Quebec agrees: 2,4-D not an unacceptable risk to human health or the environment
Ottawa, Ontario, Canada
June 13, 2011
The Quebec government's acknowledgement that "products containing 2,4-D do not pose an unacceptable risk to human health or the environment" is an important admission that Canadians have been misled regarding the safety of this product. It also acknowledges the important role of Health Canada in pesticide regulation.
"Our industry has long said that the decisions by Quebec and other governments to ban the herbicide 2,4-D and other common urban pesticides are not based on scientific evidence and do nothing to further protect human health or the environment. Now, Quebec has acknowledged that too," says Peter MacLeod, vice president, chemistry for CropLife Canada.
While the agreement recognizes the rights of governments to implement bans, it reinforces the principle that when governments make decisions purportedly relating to the health and safety of the public they should be based on scientific evidence, predictability and a transparent set of principles, says MacLeod.
The agreement was reached as part of the settlement of a NAFTA dispute that challenged the Quebec government's ban on certain uses of 2,4-D as being without scientific basis. Health Canada concluded in a 2008 review that "risks to homeowners and their children from contact with treated lawns and turf are not of concern," and that "there is reasonable certainty that no harm to human health, future generations or the environment will result from use or exposure to the product."
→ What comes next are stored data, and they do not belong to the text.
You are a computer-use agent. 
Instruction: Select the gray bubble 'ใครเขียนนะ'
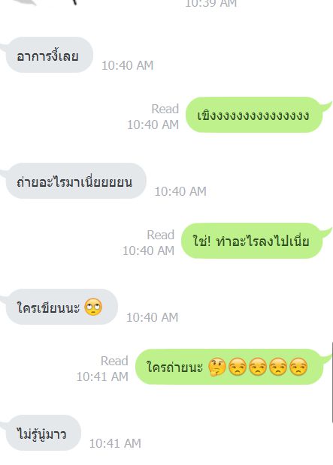(x=62, y=307)
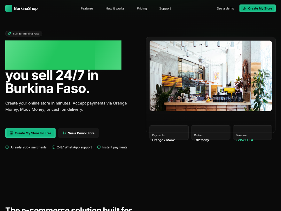Click the Create My Store button in the header
The height and width of the screenshot is (211, 281).
[x=257, y=8]
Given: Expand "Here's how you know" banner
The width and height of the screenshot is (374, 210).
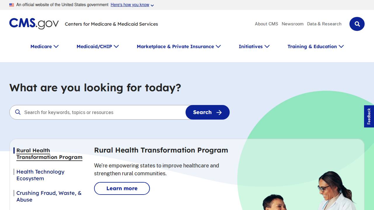Looking at the screenshot, I should 132,5.
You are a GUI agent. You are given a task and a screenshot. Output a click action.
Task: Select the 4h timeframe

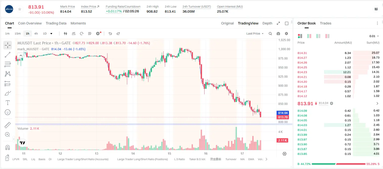tap(36, 34)
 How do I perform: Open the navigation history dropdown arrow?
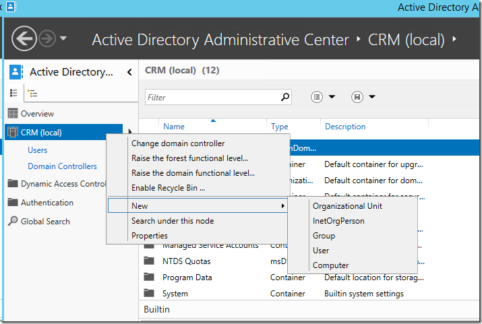click(63, 38)
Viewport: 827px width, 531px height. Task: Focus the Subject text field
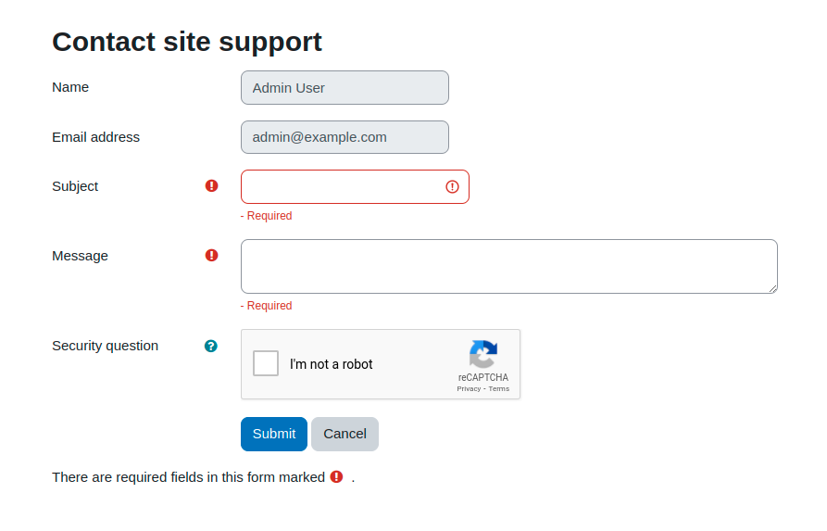click(x=355, y=186)
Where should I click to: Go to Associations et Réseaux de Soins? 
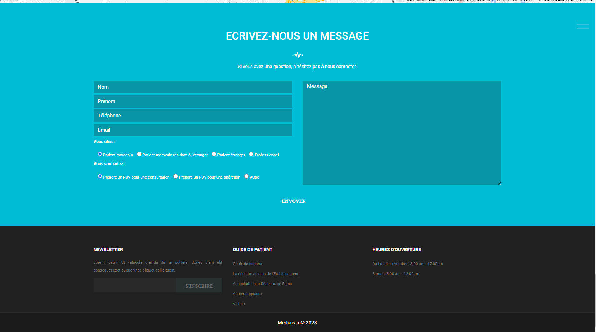point(262,284)
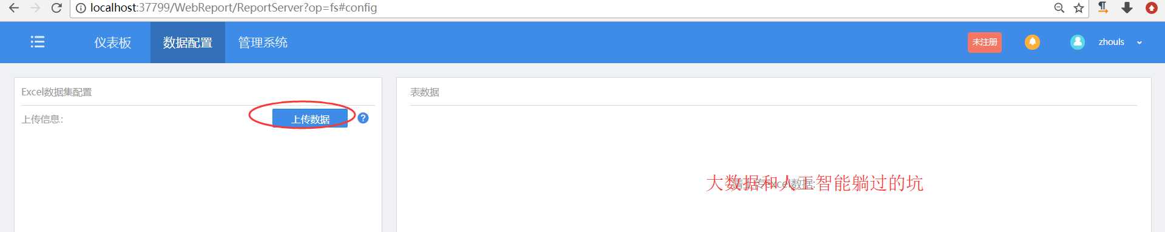
Task: Click the orange notification bell icon
Action: [1032, 42]
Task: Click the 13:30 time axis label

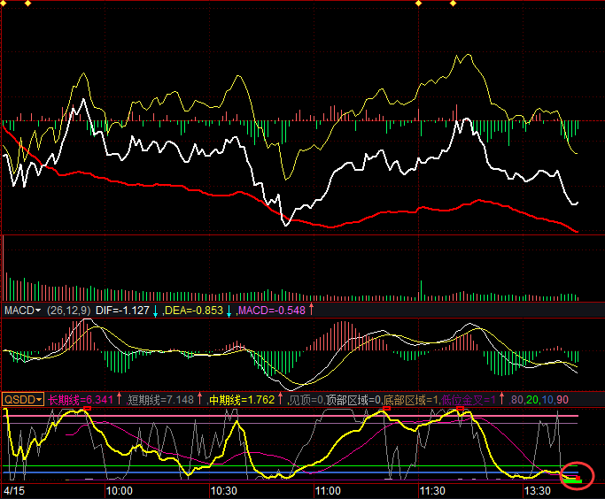Action: pos(537,490)
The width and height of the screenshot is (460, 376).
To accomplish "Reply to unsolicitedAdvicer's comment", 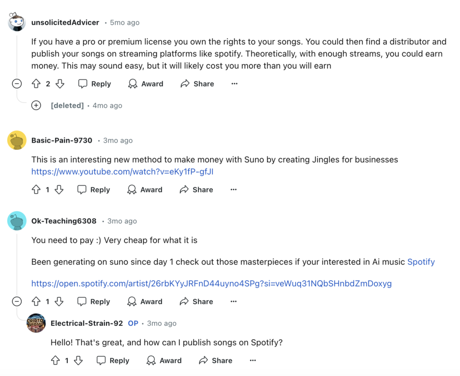I will (x=95, y=84).
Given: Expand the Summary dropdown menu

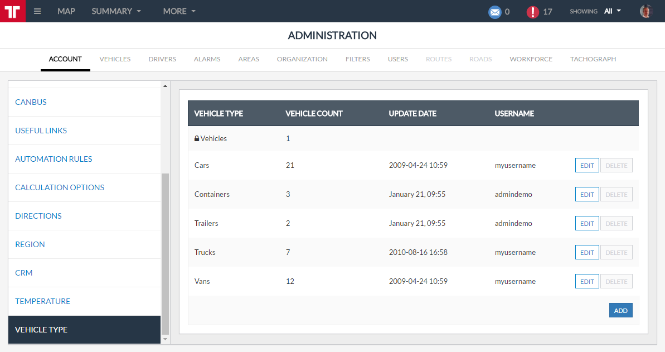Looking at the screenshot, I should (116, 11).
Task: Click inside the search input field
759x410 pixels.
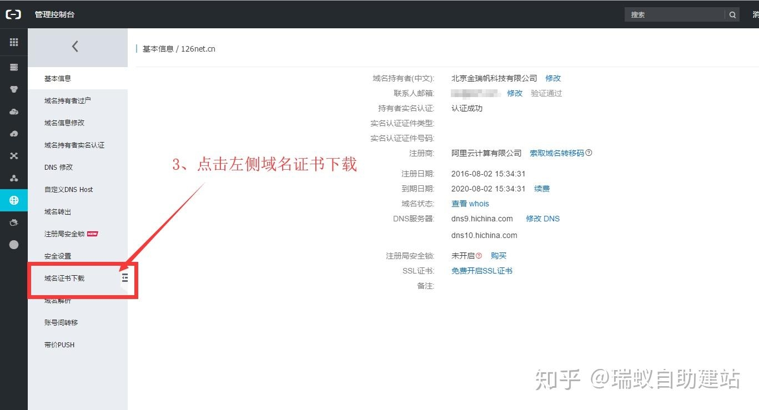Action: click(x=675, y=14)
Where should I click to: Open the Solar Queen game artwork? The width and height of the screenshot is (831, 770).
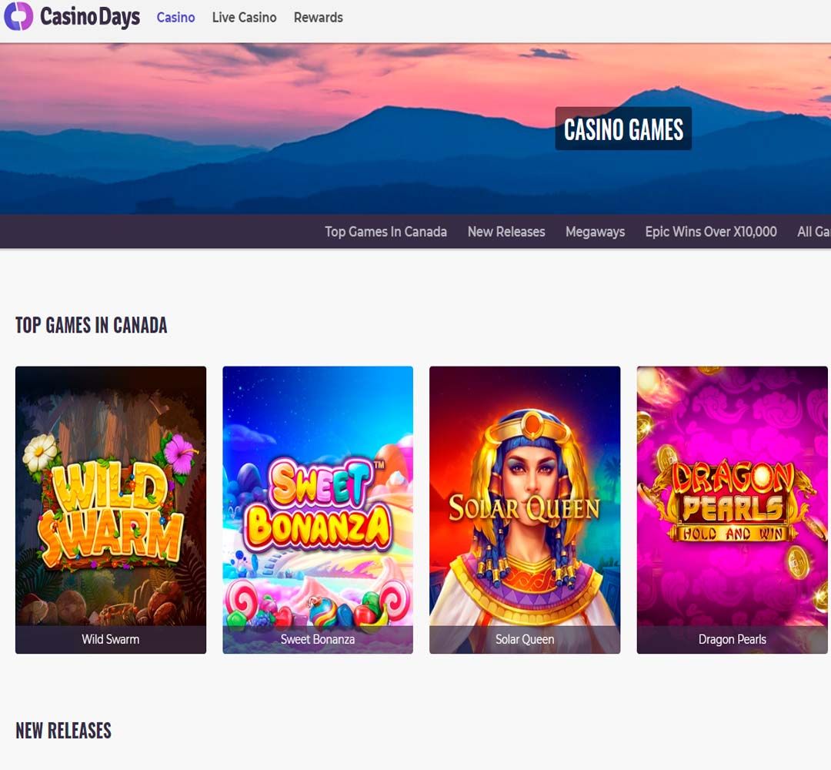pos(525,496)
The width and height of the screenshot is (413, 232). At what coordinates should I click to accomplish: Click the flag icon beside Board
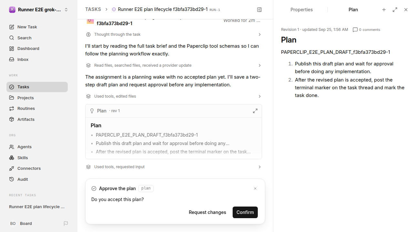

Health Canada's Pest Management Regulatory Agency employs over 350 scientists who are dedicated to the study of pesticide safety and are recognized internationally as experts in this field. They review hundreds of tests on pesticide products and only those that meet Health Canada's strict health and safety standards are registered for sale and use in Canada.
MacLeod says for years Canadians have been receiving conflicting messaging about the safety of pesticides which has led to unnecessary fear.
"Hopefully, this agreement will help Canadians regain confidence in Health Canada's safety assessment and cause people to rethink whether or not they support the political decisions of governments to deprive them of access to these important tools with no good reason," says MacLeod.